This repository contains a comprehensive collection of my master's level coursework in computational statistics, showcasing both tutorial implementations and original work. The code demonstrates proficiency in statistical computing, data analysis, machine learning, and SQL-based data engineering.
The following projects represent my original work completed during my master's program:
- Weather Data Analysis: Interactive visualization of weather data comparing temperature differences between cities using R's leaflet and ggplot2 packages.
- Flight Delay Prediction: Analysis of flight data to predict arrival delays using kNN classification and regression trees.

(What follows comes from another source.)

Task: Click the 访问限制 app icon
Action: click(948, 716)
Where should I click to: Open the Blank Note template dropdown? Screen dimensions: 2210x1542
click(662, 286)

- Insurance Cost Modeling: Comprehensive regression analysis of health insurance costs using various transformations and model selection techniques.
- Statistical Methods Implementation: Original implementation of statistical methods for data analysis.
- Time Series Analysis: Time series modeling and forecasting techniques.
- Multivariate Analysis: Implementation of multivariate statistical methods.
- Matrix Operations & Eigenstructure Analysis: Implementation of matrix multiplication visualizations with eigendecomposition, demonstrating how eigenvalues and eigenvectors explain the geometric effects of matrix transformations.
- K-means Clustering: Custom implementation of the k-means clustering algorithm with visualization of each step in the clustering process, showing centroid updates and cluster assignments.
- Numerical Methods: Implementations of numerical integration, optimization techniques, and statistical simulations.
- Naive Bayes Classification: Implementation of the Naive Bayes algorithm for classification tasks with detailed documentation.
- K-Nearest Neighbors: Custom KNN implementation with cross-validation and performance metrics.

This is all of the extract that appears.